Ses manifestations sont variées : phobies, troubles corporels, symptômes obsessionnels ou hystériques.
Une fillette, par exemple, terrorisée par les « pieds nus », rejouait inconsciemment le secret familial d’un grand-père pendu — pieds nus / pendus. Le sens, révélé plus tard, a permis d’apaiser l’angoisse et d’éviter une nouvelle transmission.
Ce n’est pas la vérité historique qui soigne, mais la mise en sens et la réintégration symbolique du non-dit.


Psychophanie : une voie d’expression du non-conscient

La psychophanie, inspirée de la communication facilitée, permet parfois de donner forme à des contenus inconscients enfouis. Le patient, accompagné d’un facilitateur, laisse émerger des mots au clavier : métaphores, symboles, fragments d’histoires.
Ces productions ne doivent jamais être tenues pour des vérités factuelles : elles expriment une vérité psychique, non historique.

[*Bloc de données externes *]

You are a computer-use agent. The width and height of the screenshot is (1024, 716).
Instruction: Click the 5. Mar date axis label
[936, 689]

Le but n’est pas la révélation du secret, mais la reconstruction d’un sens apaisant. Le praticien veille à son influence, au cadre éthique et à l’intégration de ce travail dans une démarche thérapeutique globale.

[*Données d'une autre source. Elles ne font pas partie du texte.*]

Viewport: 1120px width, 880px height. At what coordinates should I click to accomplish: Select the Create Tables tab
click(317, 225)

Psyché pré-langagière et enfants explorateurs du transgénérationnel

Certains enfants psychotiques semblent habiter une réalité parallèle, proche du chamanisme ou de la psyché pré-langagière. Leurs dessins, gestes ou silences expriment souvent l’impensé généalogique.
Plutôt que de pathologiser ces phénomènes, il faut les décrypter comme un langage symbolique, manifestation de la mémoire familiale. L’enfant devient alors un explorateur des zones d’ombre du clan, que l’adulte doit traduire sans effroi.


Une méthodologie relationnelle prudente

Pour aborder les secrets, Serge Tisseron recommande des formulations impersonnelles :

« J’ai l’impression qu’un jour, quelqu’un dans notre famille a caché quelque chose. »
Cette approche non accusatoire ouvre l’alliance et évite la fermeture défensive.
L’objectif n’est pas de révéler mais de confirmer, de co-construire un récit cohérent et soutenant.
La vérité complète importe moins que la libération du sens et la continuité retrouvée entre les générations.


Au cœur de ces approches, le thérapeute devient passeur : il relie le visible et l’invisible, le rêve et le réel, l’histoire et la mémoire. Dans cette écoute, les fantômes trouvent enfin des mots pour cesser de hanter les nuits familiales — et laisser, à la place, une paix transmise.